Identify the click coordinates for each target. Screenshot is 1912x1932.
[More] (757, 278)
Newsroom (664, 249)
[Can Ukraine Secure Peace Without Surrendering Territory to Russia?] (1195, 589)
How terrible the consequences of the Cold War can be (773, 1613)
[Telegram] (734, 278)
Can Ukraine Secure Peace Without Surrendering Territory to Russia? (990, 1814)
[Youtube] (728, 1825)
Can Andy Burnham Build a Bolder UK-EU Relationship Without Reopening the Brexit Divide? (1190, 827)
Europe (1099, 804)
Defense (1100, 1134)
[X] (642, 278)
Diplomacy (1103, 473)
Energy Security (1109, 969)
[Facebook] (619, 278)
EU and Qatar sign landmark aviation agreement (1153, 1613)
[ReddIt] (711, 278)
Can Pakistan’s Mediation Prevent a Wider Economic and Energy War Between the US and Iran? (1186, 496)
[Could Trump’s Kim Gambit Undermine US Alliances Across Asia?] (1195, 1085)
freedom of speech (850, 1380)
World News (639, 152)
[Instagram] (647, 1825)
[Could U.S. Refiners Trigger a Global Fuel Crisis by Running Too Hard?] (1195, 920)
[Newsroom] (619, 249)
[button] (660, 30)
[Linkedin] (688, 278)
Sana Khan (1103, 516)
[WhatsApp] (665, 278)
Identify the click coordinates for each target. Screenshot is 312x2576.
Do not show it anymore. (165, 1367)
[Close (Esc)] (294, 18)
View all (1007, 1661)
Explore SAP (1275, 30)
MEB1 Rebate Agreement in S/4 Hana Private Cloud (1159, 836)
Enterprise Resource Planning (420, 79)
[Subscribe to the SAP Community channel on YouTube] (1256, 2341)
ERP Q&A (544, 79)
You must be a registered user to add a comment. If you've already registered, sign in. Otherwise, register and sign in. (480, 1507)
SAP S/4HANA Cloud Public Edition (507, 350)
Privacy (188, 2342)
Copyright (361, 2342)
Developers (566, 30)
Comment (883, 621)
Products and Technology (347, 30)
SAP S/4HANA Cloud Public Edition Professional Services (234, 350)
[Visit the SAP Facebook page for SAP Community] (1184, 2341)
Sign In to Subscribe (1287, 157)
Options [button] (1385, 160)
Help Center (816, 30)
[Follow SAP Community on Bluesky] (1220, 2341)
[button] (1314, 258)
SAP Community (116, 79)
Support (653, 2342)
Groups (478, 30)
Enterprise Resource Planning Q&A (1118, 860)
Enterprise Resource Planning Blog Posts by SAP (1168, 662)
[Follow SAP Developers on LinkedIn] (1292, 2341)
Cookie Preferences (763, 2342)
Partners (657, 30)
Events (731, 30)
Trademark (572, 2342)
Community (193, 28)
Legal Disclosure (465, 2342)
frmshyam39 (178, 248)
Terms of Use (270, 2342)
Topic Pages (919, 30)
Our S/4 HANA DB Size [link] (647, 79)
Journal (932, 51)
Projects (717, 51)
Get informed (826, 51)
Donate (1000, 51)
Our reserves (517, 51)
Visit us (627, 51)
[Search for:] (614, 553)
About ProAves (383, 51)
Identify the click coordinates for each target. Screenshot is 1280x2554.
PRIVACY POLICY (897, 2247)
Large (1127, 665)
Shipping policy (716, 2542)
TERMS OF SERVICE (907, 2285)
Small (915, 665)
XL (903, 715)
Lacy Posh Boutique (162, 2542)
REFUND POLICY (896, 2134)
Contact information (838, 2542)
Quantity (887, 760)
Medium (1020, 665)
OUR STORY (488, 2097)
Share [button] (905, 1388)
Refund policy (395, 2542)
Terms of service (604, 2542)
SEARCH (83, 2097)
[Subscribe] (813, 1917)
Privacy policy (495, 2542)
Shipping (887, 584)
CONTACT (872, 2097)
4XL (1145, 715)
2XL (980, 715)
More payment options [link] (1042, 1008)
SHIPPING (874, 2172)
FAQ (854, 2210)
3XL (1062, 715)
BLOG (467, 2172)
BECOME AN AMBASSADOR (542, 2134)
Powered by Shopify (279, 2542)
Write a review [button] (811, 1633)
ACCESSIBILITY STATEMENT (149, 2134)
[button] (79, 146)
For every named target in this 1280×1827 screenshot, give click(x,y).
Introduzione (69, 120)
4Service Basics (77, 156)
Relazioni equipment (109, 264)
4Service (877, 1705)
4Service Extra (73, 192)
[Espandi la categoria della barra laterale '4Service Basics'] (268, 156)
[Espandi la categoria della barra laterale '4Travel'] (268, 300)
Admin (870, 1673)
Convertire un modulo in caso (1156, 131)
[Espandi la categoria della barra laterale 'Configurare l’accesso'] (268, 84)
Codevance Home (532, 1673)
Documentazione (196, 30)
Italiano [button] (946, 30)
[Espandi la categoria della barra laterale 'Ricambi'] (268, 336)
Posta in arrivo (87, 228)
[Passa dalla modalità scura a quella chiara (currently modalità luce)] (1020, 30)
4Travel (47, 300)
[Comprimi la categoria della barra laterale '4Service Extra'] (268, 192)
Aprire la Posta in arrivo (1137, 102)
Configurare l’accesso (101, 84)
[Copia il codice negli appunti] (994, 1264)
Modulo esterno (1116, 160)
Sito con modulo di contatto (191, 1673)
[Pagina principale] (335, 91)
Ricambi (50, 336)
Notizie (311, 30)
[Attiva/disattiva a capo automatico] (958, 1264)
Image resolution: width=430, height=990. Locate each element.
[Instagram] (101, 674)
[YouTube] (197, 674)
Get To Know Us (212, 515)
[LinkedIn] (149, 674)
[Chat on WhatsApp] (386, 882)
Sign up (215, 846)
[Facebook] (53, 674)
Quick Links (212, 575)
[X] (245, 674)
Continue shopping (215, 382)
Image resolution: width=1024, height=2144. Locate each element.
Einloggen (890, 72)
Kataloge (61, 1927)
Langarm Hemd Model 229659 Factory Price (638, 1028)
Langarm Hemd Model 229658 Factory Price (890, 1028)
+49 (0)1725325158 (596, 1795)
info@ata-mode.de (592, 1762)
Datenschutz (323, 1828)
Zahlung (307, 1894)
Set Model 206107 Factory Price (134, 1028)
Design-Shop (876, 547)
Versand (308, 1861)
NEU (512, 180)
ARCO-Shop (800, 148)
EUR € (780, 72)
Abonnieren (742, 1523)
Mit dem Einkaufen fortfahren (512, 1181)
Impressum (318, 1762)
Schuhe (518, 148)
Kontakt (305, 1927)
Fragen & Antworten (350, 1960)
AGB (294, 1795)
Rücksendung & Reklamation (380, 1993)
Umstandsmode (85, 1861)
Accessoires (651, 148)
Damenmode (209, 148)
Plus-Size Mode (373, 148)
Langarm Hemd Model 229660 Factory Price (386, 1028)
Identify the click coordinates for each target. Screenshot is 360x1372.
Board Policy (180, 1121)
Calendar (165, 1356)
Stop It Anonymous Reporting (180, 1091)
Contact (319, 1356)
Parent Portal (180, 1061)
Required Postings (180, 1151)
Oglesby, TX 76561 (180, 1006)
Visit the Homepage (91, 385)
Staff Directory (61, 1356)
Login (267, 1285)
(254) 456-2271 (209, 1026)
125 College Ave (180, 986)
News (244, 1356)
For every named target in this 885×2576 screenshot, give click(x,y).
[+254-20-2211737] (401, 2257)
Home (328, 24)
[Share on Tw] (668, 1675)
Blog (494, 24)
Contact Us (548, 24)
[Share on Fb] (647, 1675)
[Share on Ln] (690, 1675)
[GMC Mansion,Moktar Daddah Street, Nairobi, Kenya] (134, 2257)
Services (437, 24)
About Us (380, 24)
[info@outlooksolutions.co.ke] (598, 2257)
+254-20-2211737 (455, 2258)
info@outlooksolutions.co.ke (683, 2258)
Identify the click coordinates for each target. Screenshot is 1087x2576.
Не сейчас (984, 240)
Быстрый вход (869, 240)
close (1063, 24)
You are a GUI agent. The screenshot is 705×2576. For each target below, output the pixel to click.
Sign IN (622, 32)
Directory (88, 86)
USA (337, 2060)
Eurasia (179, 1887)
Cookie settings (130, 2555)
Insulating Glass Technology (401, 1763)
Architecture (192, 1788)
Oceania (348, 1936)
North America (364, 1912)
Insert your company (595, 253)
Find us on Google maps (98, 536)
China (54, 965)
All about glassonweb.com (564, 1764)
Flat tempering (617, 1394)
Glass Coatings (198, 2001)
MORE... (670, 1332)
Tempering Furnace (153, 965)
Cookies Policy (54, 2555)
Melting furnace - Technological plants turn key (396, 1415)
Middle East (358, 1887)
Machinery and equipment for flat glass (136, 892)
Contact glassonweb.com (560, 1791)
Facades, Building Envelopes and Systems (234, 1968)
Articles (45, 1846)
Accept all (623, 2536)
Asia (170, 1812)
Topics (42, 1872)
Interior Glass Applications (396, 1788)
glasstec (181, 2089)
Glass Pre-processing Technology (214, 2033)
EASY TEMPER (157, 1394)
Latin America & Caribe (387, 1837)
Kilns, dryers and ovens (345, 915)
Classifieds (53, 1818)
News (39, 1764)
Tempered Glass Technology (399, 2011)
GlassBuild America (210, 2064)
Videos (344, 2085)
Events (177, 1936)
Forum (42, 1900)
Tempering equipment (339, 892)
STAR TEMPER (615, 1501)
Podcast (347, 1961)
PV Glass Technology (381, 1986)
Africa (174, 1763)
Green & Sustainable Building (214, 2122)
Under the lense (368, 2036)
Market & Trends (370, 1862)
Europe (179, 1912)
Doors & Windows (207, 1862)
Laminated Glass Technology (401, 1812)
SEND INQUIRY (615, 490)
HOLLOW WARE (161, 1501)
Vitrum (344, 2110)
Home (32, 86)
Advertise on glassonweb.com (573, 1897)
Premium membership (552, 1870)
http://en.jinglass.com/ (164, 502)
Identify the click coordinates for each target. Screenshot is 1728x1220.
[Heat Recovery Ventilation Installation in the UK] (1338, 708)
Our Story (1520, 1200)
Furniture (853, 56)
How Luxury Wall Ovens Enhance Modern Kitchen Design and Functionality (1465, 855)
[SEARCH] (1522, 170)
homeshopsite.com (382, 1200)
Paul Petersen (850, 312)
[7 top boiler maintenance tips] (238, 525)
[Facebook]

◆ **PROBLEM STATEMENT**: All lines from the beginning of the material above through the one with "[Facebook] (619, 278)" need to be returned exactly; please return those and only those.

◆ **RESULT**:
Identify the click coordinates for each target. Screenshot is 1912x1932.
[More] (757, 278)
Newsroom (664, 249)
[Can Ukraine Secure Peace Without Surrendering Territory to Russia?] (1195, 589)
How terrible the consequences of the Cold War can be (773, 1613)
[Telegram] (734, 278)
Can Ukraine Secure Peace Without Surrendering Territory to Russia? (990, 1814)
[Youtube] (728, 1825)
Can Andy Burnham Build a Bolder UK-EU Relationship Without Reopening the Brexit Divide? (1190, 827)
Europe (1099, 804)
Defense (1100, 1134)
[X] (642, 278)
Diplomacy (1103, 473)
Energy Security (1109, 969)
[Facebook] (619, 278)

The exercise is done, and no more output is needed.